OK, we have +q1 on plate 1 and -q2 on plate 2. There are 4 sides: the two outside ones and the two inside ones. Say the plates are of unit area and lined up left to right.

Let
## \sigma1 = ## left plate outside face charge density
## \sigma2 = ## left plate inside face charge density
## \sigma3 = ## right plate inside face charge density
## \sigma4 = ## right plate outside face charge density

By Gauss, ##\sigma3 = - \sigma2 ##. I think you got that already.
Then,
##\sigma1 + \sigma2 = q1 ##
## \sigma 3 + \sigma4 = -q2 ##

The last equation is the interesting one. Imagine a unit test charge inside plate 1. This charge will see a force from each of the four face charges:
Charges 2 and 3 forces cancel.
Charge 1 and charge 4 forces also cancel (charge1 pushes the test charge to the right, charge 4 pushes the test charge to the left). So ## \sigma1 - \sigma4 = 0 ##.
That gives you 4 equations in the four unknown ## \sigma 's ##.

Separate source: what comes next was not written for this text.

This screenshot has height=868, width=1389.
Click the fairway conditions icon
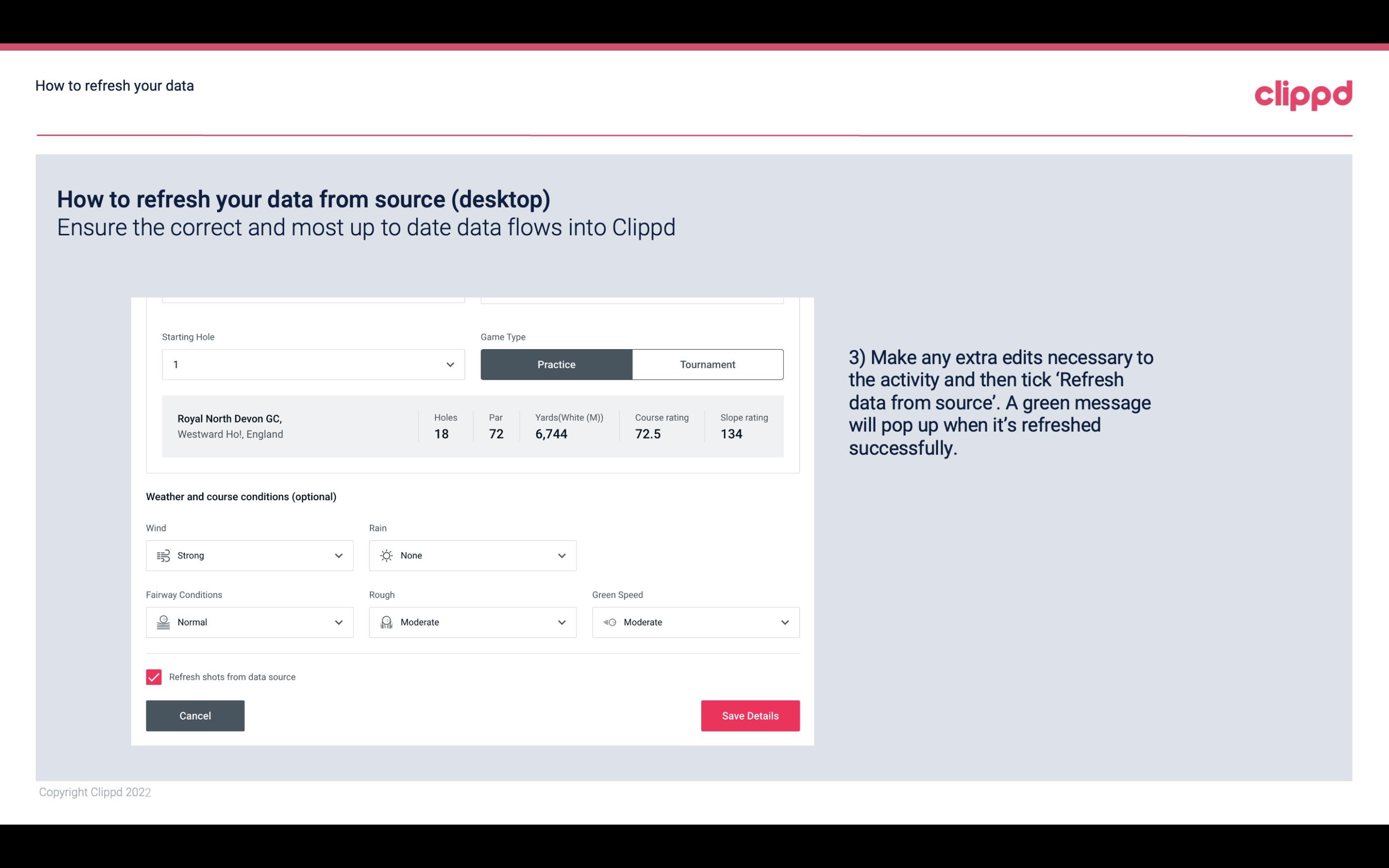[x=163, y=622]
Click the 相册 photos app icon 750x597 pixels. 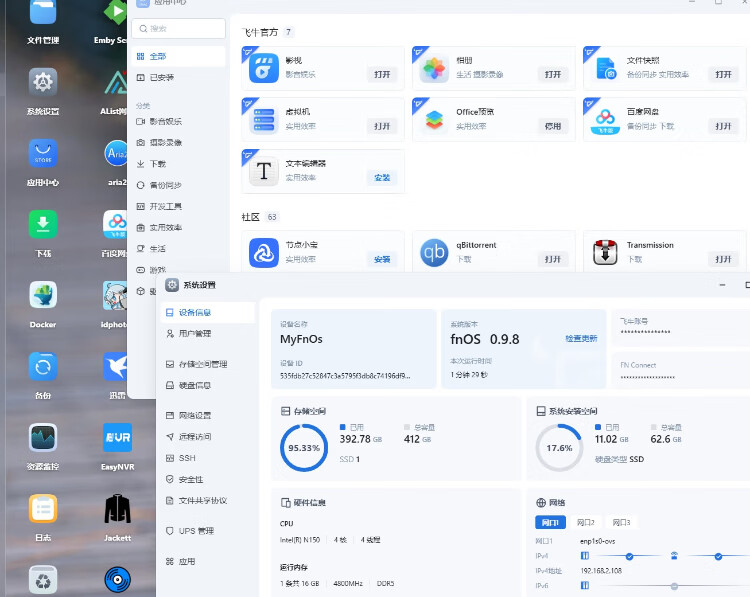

Many thanks. I agree with your 4 equations. The last 1 simply ensures both plates be conductors.

So in what circumstances will outside faces charge not vanish? I think when the wires connecting the capacitor are ideal, they should vanish whatsoever, unsteady charging/discharging included.

 

[Delta2]

So in what circumstances will outside faces charge not vanish? I think when the wires connecting the capacitor are ideal, they should vanish whatsoever, unsteady charging/discharging included.

I think they vanish only in the static case and in the quasi-static approximation(DC and low frequency-high wavelength AC). In the full dynamic case I believe they don't necessarily vanish (neither that the inside charges are opposite and equal)

 

[feynman1]

I think they vanish only in the static case and in the quasi-static approximation(DC and low frequency-high wavelength AC). In the full dynamic case I believe they don't necessarily vanish (neither that the inside charges are opposite and equal)

By dynamic, do you mean AC circuits or LRC ones? Even in these, they still vanish.